Washington wants the automotive rules of origin raised to 82%, plus a new requirement that at least half of a vehicle’s value be made in the United States. Mexico is pressing to ease tariffs on steel, aluminum and autos.
Rules of origin are the criteria that determine where a product is considered to have been made. They decide whether a car or a shipment of steel qualifies for the zero-tariff treatment that sits at the heart of the USMCA. Without meeting those thresholds, goods face standard import duties, which can quickly erase the profit margin on a vehicle assembled across three countries.
The current automotive rule already requires a high share of North American content. Raising it further would force manufacturers to rethink supply chains that may have relied on parts from Asia or Europe. The proposed US-specific floor of 50% adds an entirely new layer, because it would treat the three partner nations unequally for the first time in the pact’s architecture.
China is the subtext
The sharpest theme is China. US officials worry that Chinese firms are building in Mexico to route goods into the US while dodging tariffs.
Products with Chinese-origin components are set to draw extra scrutiny, tying US-China policy directly to how the USMCA is enforced.
This concern is not new, but it has intensified as Chinese companies have expanded their manufacturing footprint in Mexican industrial parks. From an American perspective, the worry is that a factory in Monterrey or Aguascalientes could function as a back door, allowing goods that would otherwise face steep US tariffs on Chinese imports to enter the American market under a “Made in Mexico” label.
Stricter verification of steel and aluminum origin is one tool Washington wants to use to close that perceived loophole. The existing rule that 70% of a producer’s steel and aluminum must come from North America would be paired with tougher paperwork and audit rights, making it harder to blend cheaper Chinese metal into a supply chain that feeds US assembly lines.
Mexico plays it cool
Mexico’s strategy has been to avoid confrontation and settle as much as possible before deadlines. Ebrard says the list of US concerns has shrunk from 54 to 14.

**What is asked**
(1) Reproduce the passage of the text on USMCA rules of origin starting at "Washington wants the" and ending at "across three countries.".
(2) In the text on USMCA rules of origin, to what number does Ebrard say the list of US concerns has shrunk?

**Material**
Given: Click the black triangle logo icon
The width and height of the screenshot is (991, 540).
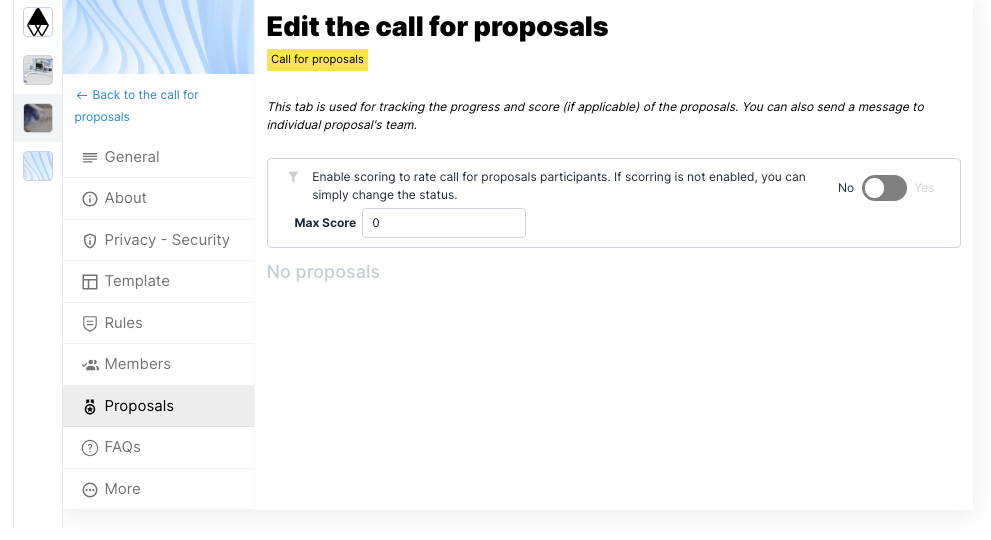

**Answers**
(1)
Washington wants the automotive rules of origin raised to 82%, plus a new requirement that at least half of a vehicle’s value be made in the United States. Mexico is pressing to ease tariffs on steel, aluminum and autos.
Rules of origin are the criteria that determine where a product is considered to have been made. They decide whether a car or a shipment of steel qualifies for the zero-tariff treatment that sits at the heart of the USMCA. Without meeting those thresholds, goods face standard import duties, which can quickly erase the profit margin on a vehicle assembled across three countries.

(2) 14, down from 54.